◆ SHORT PROBLEM
Reproduce the entries word for word, from the line with "You are a GUI" through the end of the entries, and leave the pictures out.

◆ RECORDS PROVIDED
BEGIN
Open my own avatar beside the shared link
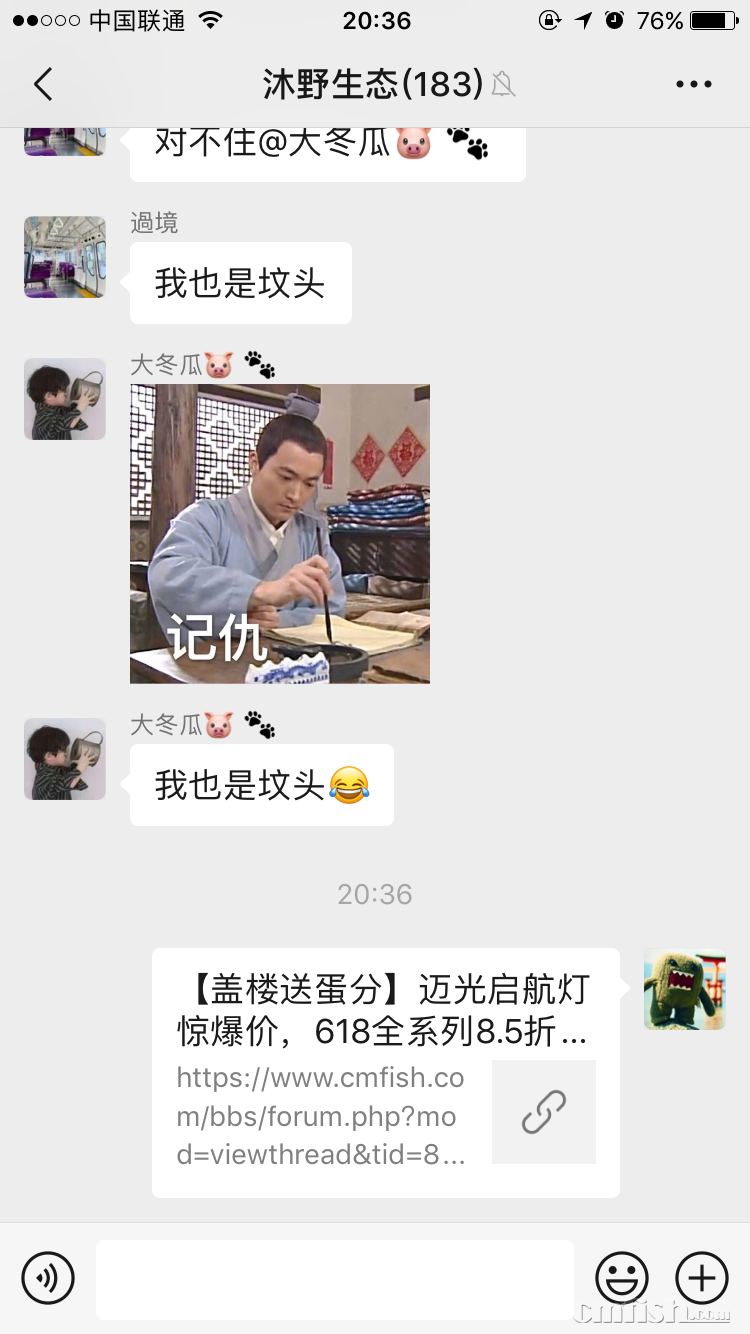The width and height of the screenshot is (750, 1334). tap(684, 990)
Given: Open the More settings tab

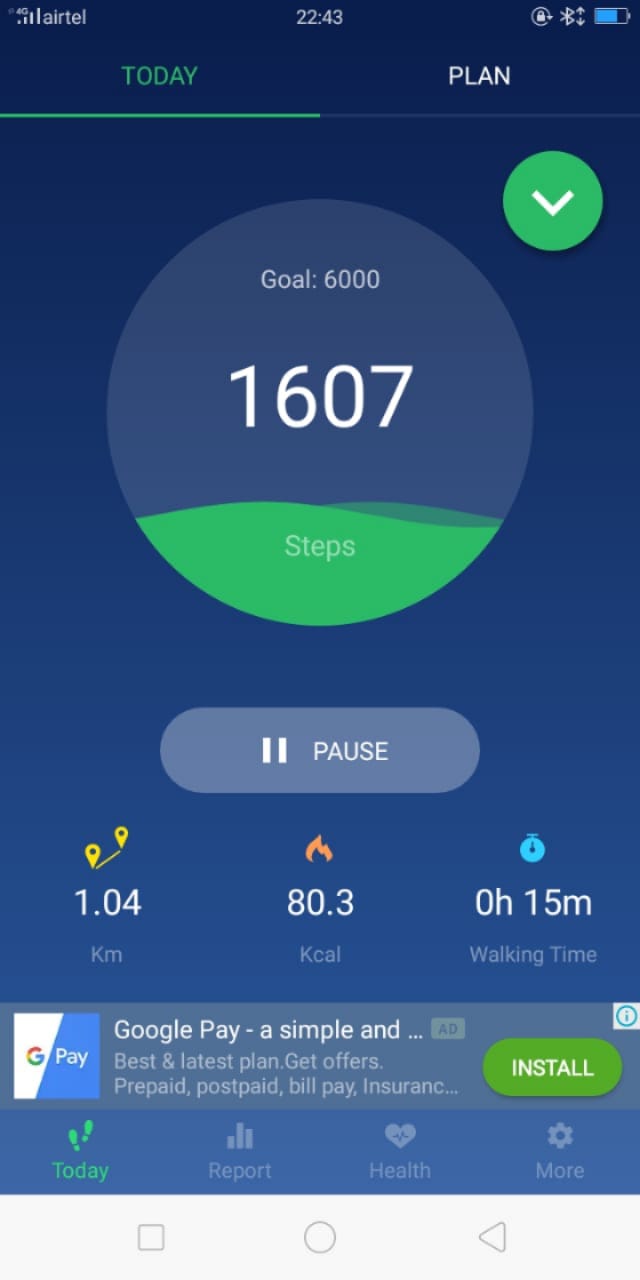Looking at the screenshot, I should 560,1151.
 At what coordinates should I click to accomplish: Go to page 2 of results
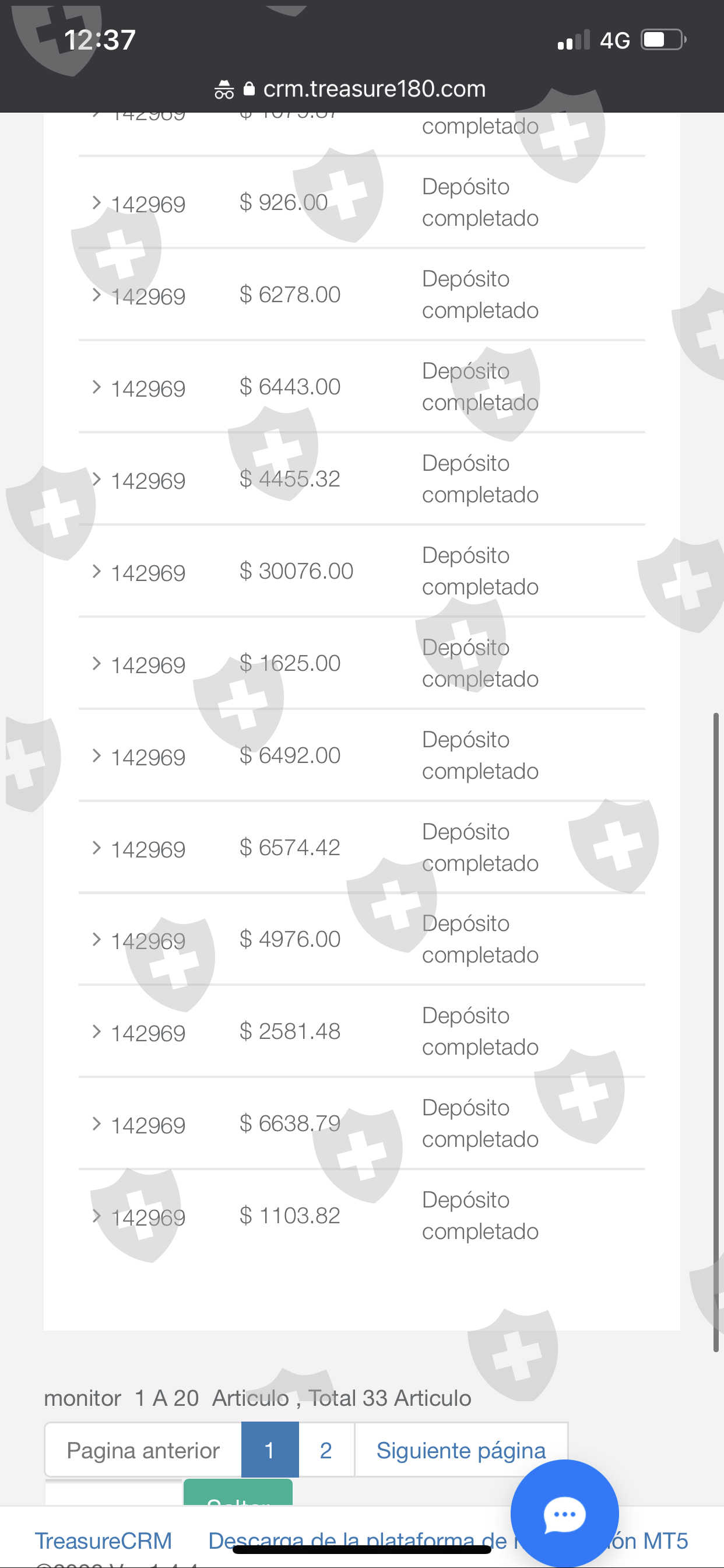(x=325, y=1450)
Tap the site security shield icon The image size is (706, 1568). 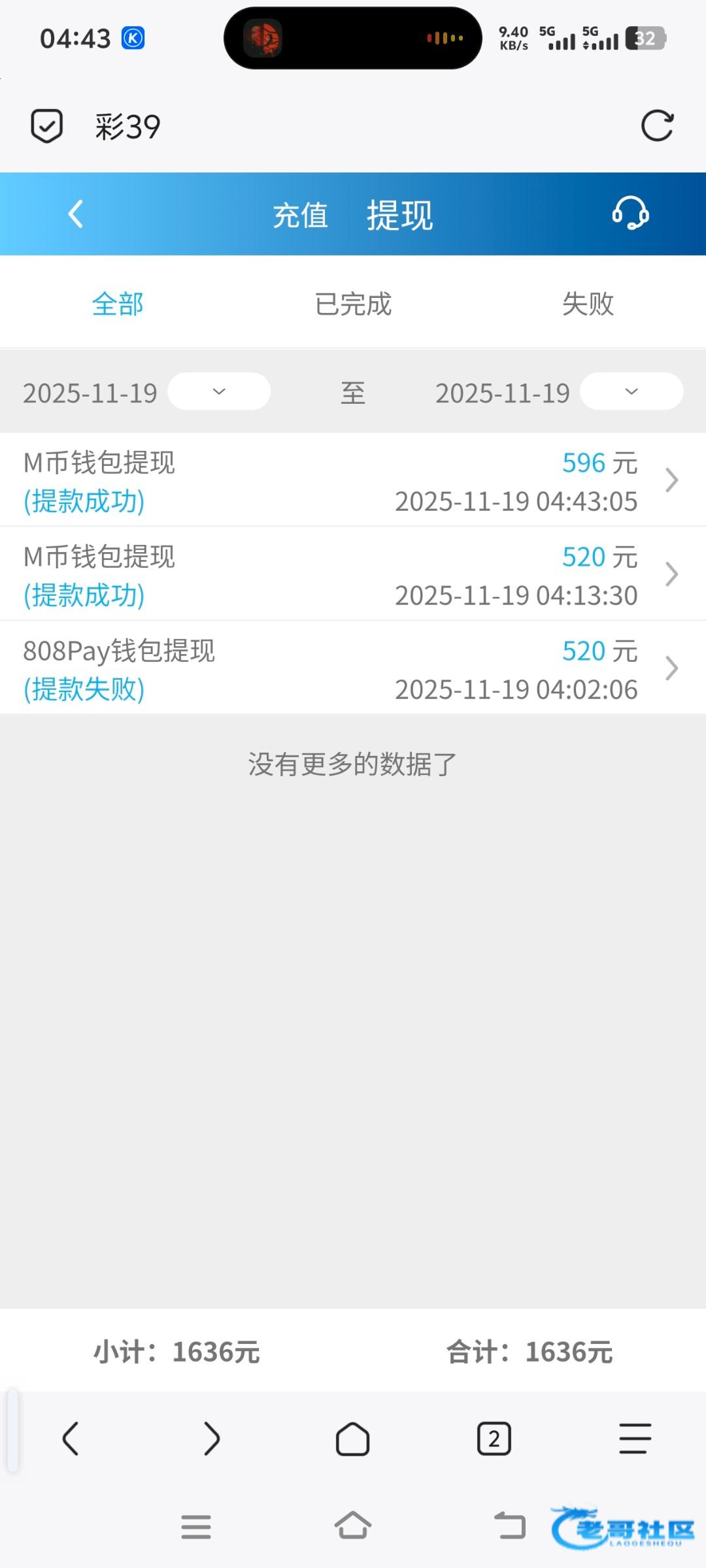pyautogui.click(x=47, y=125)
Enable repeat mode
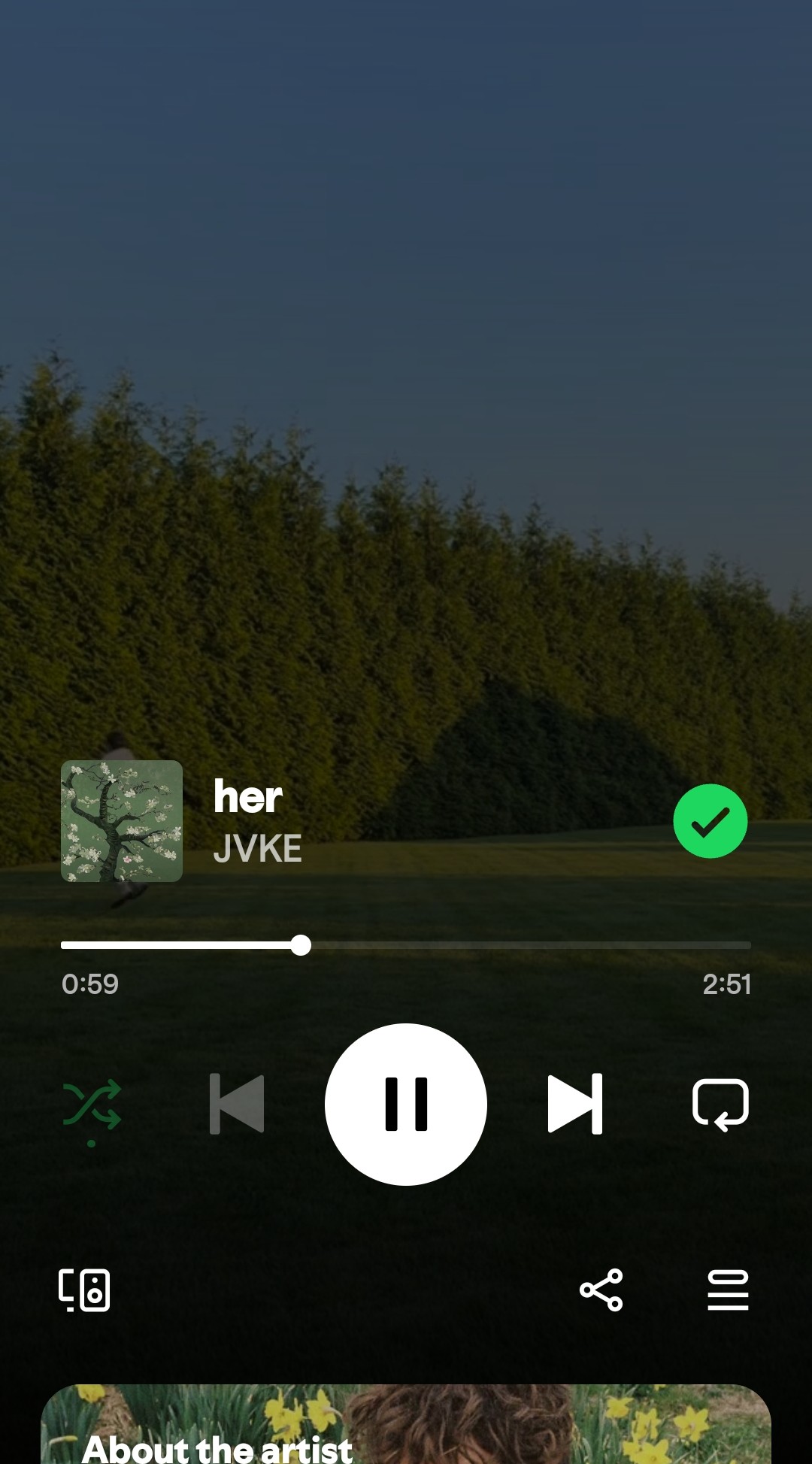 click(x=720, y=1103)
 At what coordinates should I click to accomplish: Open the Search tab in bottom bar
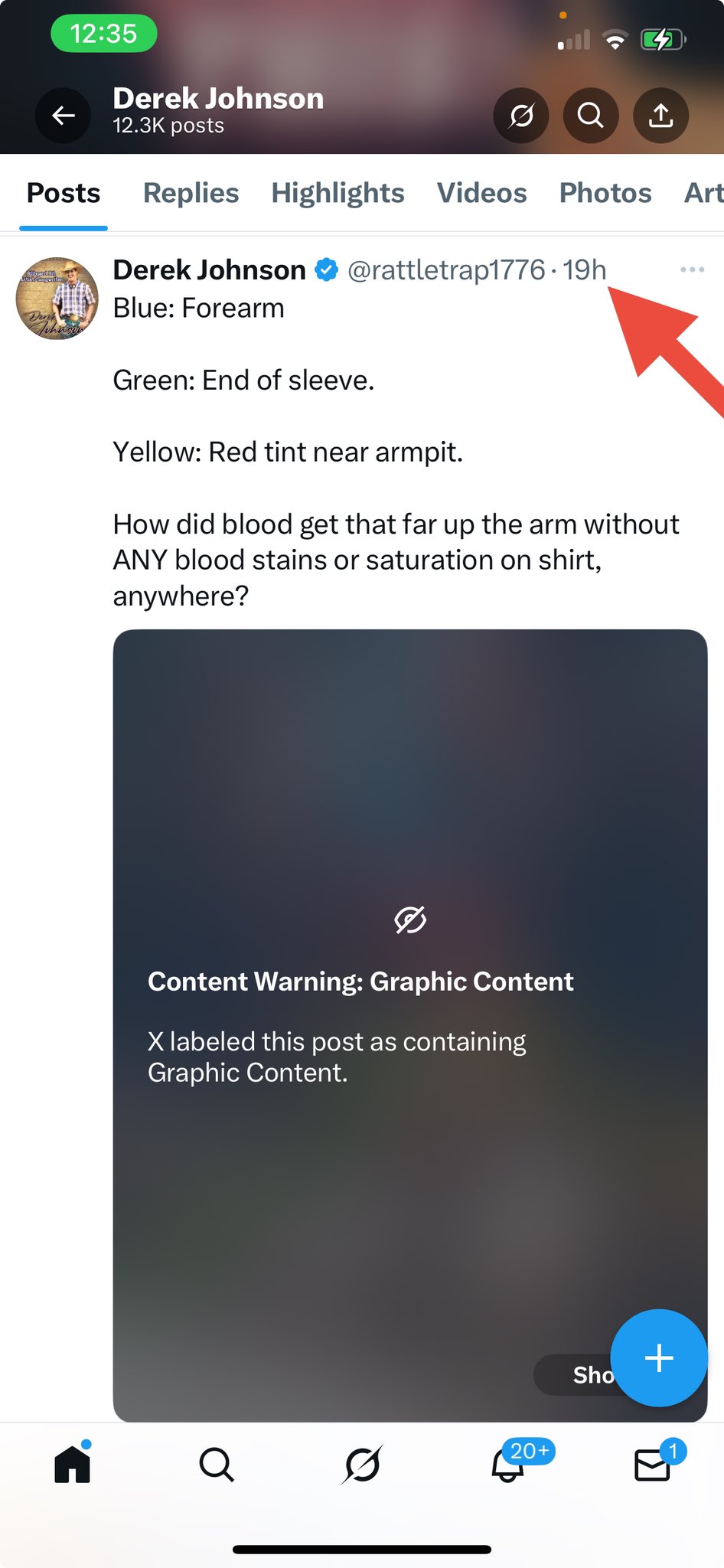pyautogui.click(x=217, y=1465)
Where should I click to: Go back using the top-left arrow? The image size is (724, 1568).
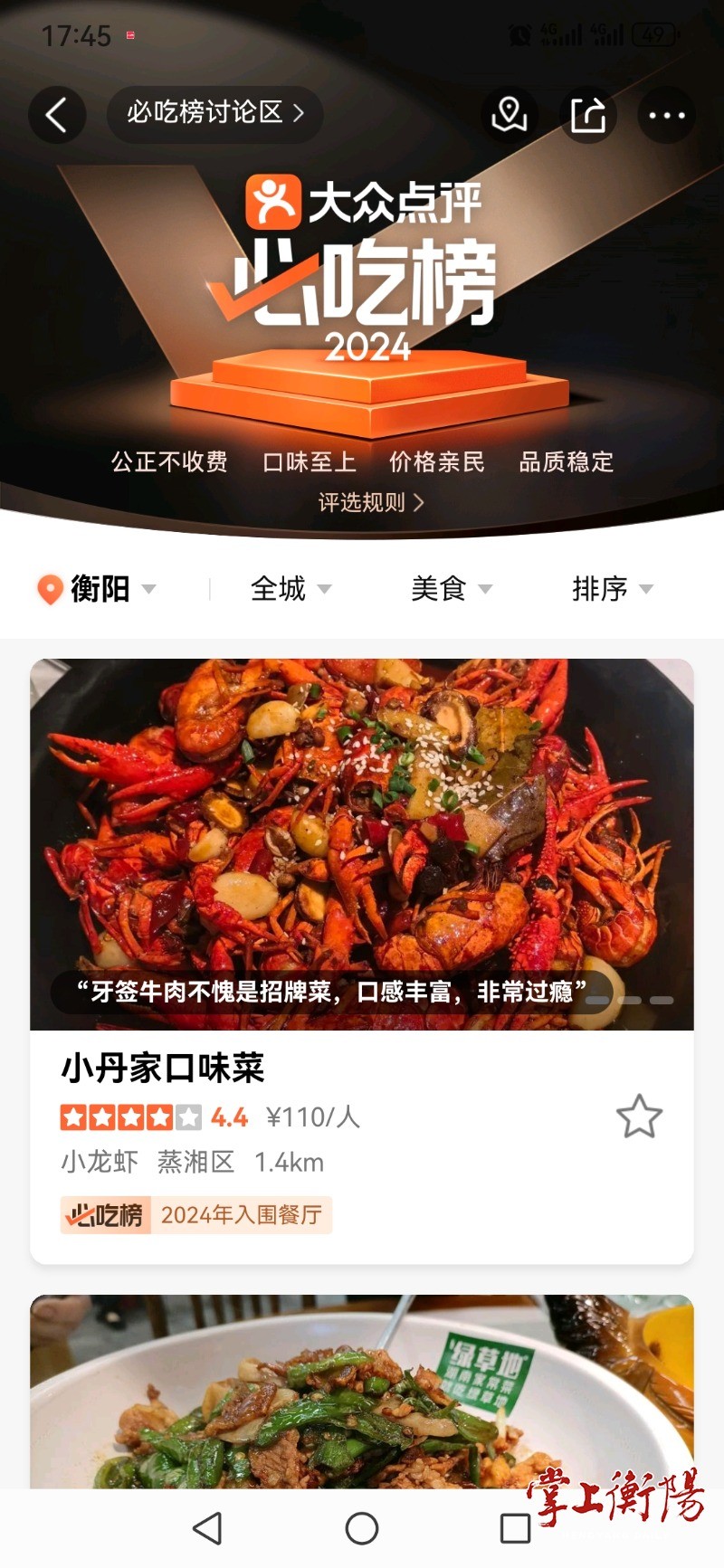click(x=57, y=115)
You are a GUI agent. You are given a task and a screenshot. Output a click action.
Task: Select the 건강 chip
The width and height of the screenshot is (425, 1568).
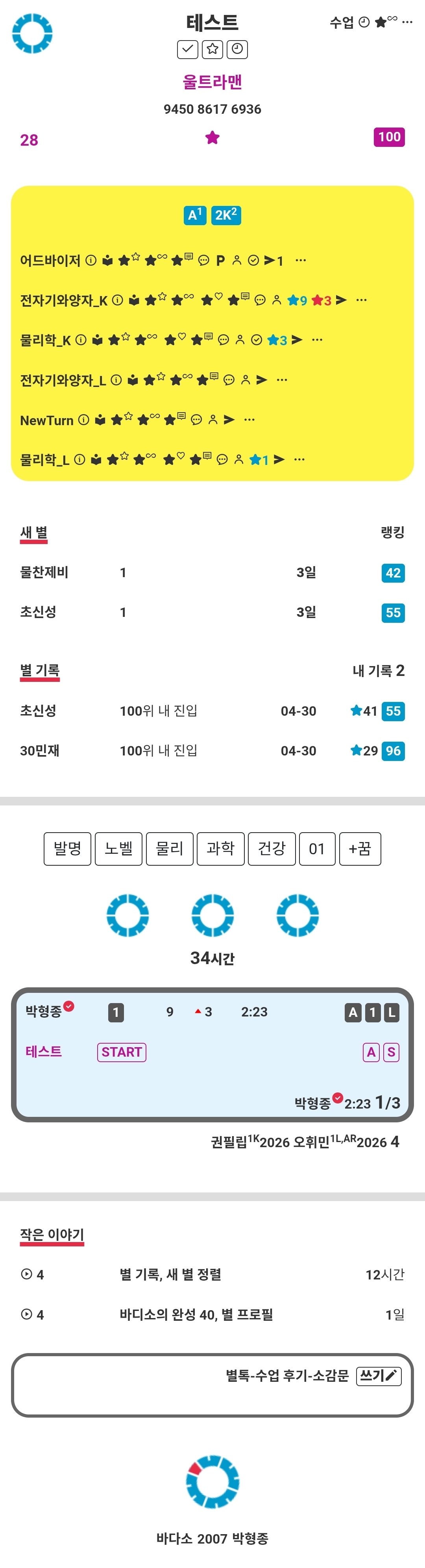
END
◆ CORRECT OUTPUT
You are a GUI agent. You are given a task and a screenshot. Output a click action.
Task: Select the 건강 chip
The width and height of the screenshot is (425, 1568).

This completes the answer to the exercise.